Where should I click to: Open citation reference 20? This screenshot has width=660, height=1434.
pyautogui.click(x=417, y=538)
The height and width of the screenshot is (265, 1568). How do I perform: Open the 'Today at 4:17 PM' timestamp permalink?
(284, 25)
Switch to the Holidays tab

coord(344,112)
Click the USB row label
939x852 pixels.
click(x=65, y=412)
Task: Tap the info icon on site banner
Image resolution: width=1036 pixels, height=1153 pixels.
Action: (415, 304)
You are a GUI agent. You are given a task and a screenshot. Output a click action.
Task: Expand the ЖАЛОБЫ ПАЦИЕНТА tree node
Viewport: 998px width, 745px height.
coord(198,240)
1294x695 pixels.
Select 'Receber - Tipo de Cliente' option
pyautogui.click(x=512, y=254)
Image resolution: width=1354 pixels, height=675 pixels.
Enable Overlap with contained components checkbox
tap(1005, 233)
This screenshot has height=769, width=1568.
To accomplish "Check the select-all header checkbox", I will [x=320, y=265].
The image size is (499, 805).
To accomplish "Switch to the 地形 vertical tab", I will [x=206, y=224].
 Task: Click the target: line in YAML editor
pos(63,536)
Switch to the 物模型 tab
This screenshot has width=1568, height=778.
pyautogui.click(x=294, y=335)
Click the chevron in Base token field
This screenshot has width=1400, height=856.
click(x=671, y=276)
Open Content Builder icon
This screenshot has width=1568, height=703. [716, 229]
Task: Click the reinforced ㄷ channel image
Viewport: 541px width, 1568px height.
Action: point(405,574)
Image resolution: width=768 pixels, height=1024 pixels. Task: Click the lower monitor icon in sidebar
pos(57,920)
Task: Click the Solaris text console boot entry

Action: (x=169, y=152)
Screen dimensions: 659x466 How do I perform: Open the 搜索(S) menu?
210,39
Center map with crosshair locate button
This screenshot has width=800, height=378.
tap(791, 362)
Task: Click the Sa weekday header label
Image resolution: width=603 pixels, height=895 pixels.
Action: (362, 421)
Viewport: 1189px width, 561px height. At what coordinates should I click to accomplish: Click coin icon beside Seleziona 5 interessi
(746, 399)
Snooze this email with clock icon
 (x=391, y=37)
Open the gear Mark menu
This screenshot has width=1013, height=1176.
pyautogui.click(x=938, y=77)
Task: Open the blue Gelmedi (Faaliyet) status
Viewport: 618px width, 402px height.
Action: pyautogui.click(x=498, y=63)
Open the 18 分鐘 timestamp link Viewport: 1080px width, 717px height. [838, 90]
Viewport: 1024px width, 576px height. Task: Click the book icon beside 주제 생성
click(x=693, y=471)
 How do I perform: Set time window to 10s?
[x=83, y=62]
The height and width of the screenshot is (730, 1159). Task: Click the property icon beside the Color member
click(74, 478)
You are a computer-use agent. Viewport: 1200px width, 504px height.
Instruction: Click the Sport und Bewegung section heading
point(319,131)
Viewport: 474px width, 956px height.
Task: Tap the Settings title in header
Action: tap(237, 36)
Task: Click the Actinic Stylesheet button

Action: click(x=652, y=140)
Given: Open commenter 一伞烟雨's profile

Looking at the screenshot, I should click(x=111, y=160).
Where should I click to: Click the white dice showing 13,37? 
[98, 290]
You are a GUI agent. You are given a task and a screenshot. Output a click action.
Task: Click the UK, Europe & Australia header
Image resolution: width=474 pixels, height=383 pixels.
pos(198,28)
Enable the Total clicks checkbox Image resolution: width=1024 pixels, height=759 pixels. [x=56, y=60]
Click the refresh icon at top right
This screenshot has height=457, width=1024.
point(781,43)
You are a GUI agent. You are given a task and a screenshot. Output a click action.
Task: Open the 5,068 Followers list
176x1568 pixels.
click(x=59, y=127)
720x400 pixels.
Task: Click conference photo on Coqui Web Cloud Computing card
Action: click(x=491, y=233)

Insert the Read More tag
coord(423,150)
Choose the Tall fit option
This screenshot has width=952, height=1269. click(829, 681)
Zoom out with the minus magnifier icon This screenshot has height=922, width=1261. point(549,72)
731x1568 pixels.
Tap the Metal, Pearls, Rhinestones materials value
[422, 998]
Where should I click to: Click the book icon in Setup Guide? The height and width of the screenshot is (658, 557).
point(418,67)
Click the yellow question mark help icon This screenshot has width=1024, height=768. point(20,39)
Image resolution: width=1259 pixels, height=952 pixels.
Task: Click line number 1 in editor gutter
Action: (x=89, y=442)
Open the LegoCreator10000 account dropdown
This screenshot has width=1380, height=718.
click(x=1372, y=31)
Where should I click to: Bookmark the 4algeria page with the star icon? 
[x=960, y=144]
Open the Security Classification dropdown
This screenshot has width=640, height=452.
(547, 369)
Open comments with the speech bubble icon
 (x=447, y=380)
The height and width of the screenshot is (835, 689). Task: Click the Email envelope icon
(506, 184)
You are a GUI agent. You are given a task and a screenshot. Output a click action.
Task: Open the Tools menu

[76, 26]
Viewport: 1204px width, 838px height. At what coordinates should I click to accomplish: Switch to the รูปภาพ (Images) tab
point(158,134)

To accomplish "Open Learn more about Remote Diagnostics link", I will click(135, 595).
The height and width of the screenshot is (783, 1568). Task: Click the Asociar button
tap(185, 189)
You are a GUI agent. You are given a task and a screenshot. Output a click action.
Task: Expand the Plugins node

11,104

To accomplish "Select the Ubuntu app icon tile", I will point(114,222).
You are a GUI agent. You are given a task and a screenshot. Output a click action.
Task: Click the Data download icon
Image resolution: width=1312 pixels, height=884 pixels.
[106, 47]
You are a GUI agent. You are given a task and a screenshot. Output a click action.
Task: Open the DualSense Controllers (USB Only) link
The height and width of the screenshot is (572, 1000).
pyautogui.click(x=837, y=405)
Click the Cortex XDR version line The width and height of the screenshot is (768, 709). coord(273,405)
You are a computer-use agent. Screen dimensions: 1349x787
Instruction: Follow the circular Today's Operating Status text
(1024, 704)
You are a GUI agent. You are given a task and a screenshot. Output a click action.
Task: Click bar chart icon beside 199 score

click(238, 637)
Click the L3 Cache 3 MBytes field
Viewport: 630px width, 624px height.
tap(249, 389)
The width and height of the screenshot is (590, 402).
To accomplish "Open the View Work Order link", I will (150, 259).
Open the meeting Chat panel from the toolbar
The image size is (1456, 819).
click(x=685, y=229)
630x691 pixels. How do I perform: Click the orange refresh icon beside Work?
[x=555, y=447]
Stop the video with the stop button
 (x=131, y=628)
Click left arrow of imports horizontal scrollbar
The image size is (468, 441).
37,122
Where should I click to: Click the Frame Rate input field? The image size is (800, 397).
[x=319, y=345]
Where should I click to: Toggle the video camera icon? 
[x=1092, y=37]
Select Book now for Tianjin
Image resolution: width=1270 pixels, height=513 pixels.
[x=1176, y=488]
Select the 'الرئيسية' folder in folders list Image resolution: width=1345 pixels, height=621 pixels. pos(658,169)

--------------------------------------------------

Would you set down the full listing exactly as it reads?

→ **Written solution**:
Where should I click to: Open citation reference 20? This screenshot has width=660, height=1434.
pyautogui.click(x=417, y=538)
The height and width of the screenshot is (265, 1568). How do I perform: Open the 'Today at 4:17 PM' timestamp permalink?
(284, 25)
Switch to the Holidays tab

coord(344,112)
Click the USB row label
939x852 pixels.
click(x=65, y=412)
Task: Tap the info icon on site banner
Image resolution: width=1036 pixels, height=1153 pixels.
Action: (415, 304)
You are a GUI agent. You are given a task and a screenshot. Output a click action.
Task: Expand the ЖАЛОБЫ ПАЦИЕНТА tree node
Viewport: 998px width, 745px height.
coord(198,240)
1294x695 pixels.
Select 'Receber - Tipo de Cliente' option
pyautogui.click(x=512, y=254)
Image resolution: width=1354 pixels, height=675 pixels.
Enable Overlap with contained components checkbox
tap(1005, 233)
This screenshot has height=769, width=1568.
To accomplish "Check the select-all header checkbox", I will [x=320, y=265].
The image size is (499, 805).
To accomplish "Switch to the 地形 vertical tab", I will [x=206, y=224].
 Task: Click the target: line in YAML editor
pos(63,536)
Switch to the 物模型 tab
This screenshot has width=1568, height=778.
pyautogui.click(x=294, y=335)
Click the chevron in Base token field
This screenshot has width=1400, height=856.
click(x=671, y=276)
Open Content Builder icon
This screenshot has width=1568, height=703. [716, 229]
Task: Click the reinforced ㄷ channel image
Viewport: 541px width, 1568px height.
Action: point(405,574)
Image resolution: width=768 pixels, height=1024 pixels. Task: Click the lower monitor icon in sidebar
pos(57,920)
Task: Click the Solaris text console boot entry

Action: (x=169, y=152)
Screen dimensions: 659x466 How do I perform: Open the 搜索(S) menu?
210,39
Center map with crosshair locate button
This screenshot has width=800, height=378.
tap(791, 362)
Task: Click the Sa weekday header label
Image resolution: width=603 pixels, height=895 pixels.
Action: (362, 421)
Viewport: 1189px width, 561px height. At what coordinates should I click to accomplish: Click coin icon beside Seleziona 5 interessi
(746, 399)
Snooze this email with clock icon
 (x=391, y=37)
Open the gear Mark menu
This screenshot has width=1013, height=1176.
pyautogui.click(x=938, y=77)
Task: Open the blue Gelmedi (Faaliyet) status
Viewport: 618px width, 402px height.
Action: pyautogui.click(x=498, y=63)
Open the 18 分鐘 timestamp link Viewport: 1080px width, 717px height. [838, 90]
Viewport: 1024px width, 576px height. Task: Click the book icon beside 주제 생성
click(x=693, y=471)
 How do I perform: Set time window to 10s?
[x=83, y=62]
The height and width of the screenshot is (730, 1159). Task: Click the property icon beside the Color member
click(74, 478)
You are a computer-use agent. Viewport: 1200px width, 504px height.
Instruction: Click the Sport und Bewegung section heading
point(319,131)
Viewport: 474px width, 956px height.
Task: Tap the Settings title in header
Action: tap(237, 36)
Task: Click the Actinic Stylesheet button

Action: click(x=652, y=140)
Given: Open commenter 一伞烟雨's profile

Looking at the screenshot, I should click(x=111, y=160).
Where should I click to: Click the white dice showing 13,37? 
[98, 290]
You are a GUI agent. You are given a task and a screenshot. Output a click action.
Task: Click the UK, Europe & Australia header
Image resolution: width=474 pixels, height=383 pixels.
pos(198,28)
Enable the Total clicks checkbox Image resolution: width=1024 pixels, height=759 pixels. [x=56, y=60]
Click the refresh icon at top right
This screenshot has height=457, width=1024.
point(781,43)
You are a GUI agent. You are given a task and a screenshot. Output a click action.
Task: Open the 5,068 Followers list
176x1568 pixels.
click(x=59, y=127)
720x400 pixels.
Task: Click conference photo on Coqui Web Cloud Computing card
Action: click(x=491, y=233)

Insert the Read More tag
coord(423,150)
Choose the Tall fit option
This screenshot has width=952, height=1269. click(829, 681)
Zoom out with the minus magnifier icon This screenshot has height=922, width=1261. point(549,72)
731x1568 pixels.
Tap the Metal, Pearls, Rhinestones materials value
[422, 998]
Where should I click to: Click the book icon in Setup Guide? The height and width of the screenshot is (658, 557).
point(418,67)
Click the yellow question mark help icon This screenshot has width=1024, height=768. point(20,39)
Image resolution: width=1259 pixels, height=952 pixels.
Task: Click line number 1 in editor gutter
Action: (x=89, y=442)
Open the LegoCreator10000 account dropdown
This screenshot has width=1380, height=718.
click(x=1372, y=31)
Where should I click to: Bookmark the 4algeria page with the star icon? 
[x=960, y=144]
Open the Security Classification dropdown
This screenshot has width=640, height=452.
(547, 369)
Open comments with the speech bubble icon
 (x=447, y=380)
The height and width of the screenshot is (835, 689). Task: Click the Email envelope icon
(506, 184)
You are a GUI agent. You are given a task and a screenshot. Output a click action.
Task: Open the Tools menu

[76, 26]
Viewport: 1204px width, 838px height. At what coordinates should I click to accomplish: Switch to the รูปภาพ (Images) tab
point(158,134)

To accomplish "Open Learn more about Remote Diagnostics link", I will click(135, 595).
The height and width of the screenshot is (783, 1568). Task: Click the Asociar button
tap(185, 189)
You are a GUI agent. You are given a task and a screenshot. Output a click action.
Task: Expand the Plugins node

11,104

To accomplish "Select the Ubuntu app icon tile", I will point(114,222).
You are a GUI agent. You are given a task and a screenshot. Output a click action.
Task: Click the Data download icon
Image resolution: width=1312 pixels, height=884 pixels.
[106, 47]
You are a GUI agent. You are given a task and a screenshot. Output a click action.
Task: Open the DualSense Controllers (USB Only) link
The height and width of the screenshot is (572, 1000).
pyautogui.click(x=837, y=405)
Click the Cortex XDR version line The width and height of the screenshot is (768, 709). coord(273,405)
You are a computer-use agent. Screen dimensions: 1349x787
Instruction: Follow the circular Today's Operating Status text
(1024, 704)
You are a GUI agent. You are given a task and a screenshot. Output a click action.
Task: Click bar chart icon beside 199 score

click(238, 637)
Click the L3 Cache 3 MBytes field
Viewport: 630px width, 624px height.
tap(249, 389)
The width and height of the screenshot is (590, 402).
To accomplish "Open the View Work Order link", I will (150, 259).
Open the meeting Chat panel from the toolbar
The image size is (1456, 819).
click(x=685, y=229)
630x691 pixels. How do I perform: Click the orange refresh icon beside Work?
[x=555, y=447]
Stop the video with the stop button
 (x=131, y=628)
Click left arrow of imports horizontal scrollbar
The image size is (468, 441).
37,122
Where should I click to: Click the Frame Rate input field? The image size is (800, 397).
[x=319, y=345]
Where should I click to: Toggle the video camera icon? 
[x=1092, y=37]
Select Book now for Tianjin
Image resolution: width=1270 pixels, height=513 pixels.
[x=1176, y=488]
Select the 'الرئيسية' folder in folders list Image resolution: width=1345 pixels, height=621 pixels. pos(658,169)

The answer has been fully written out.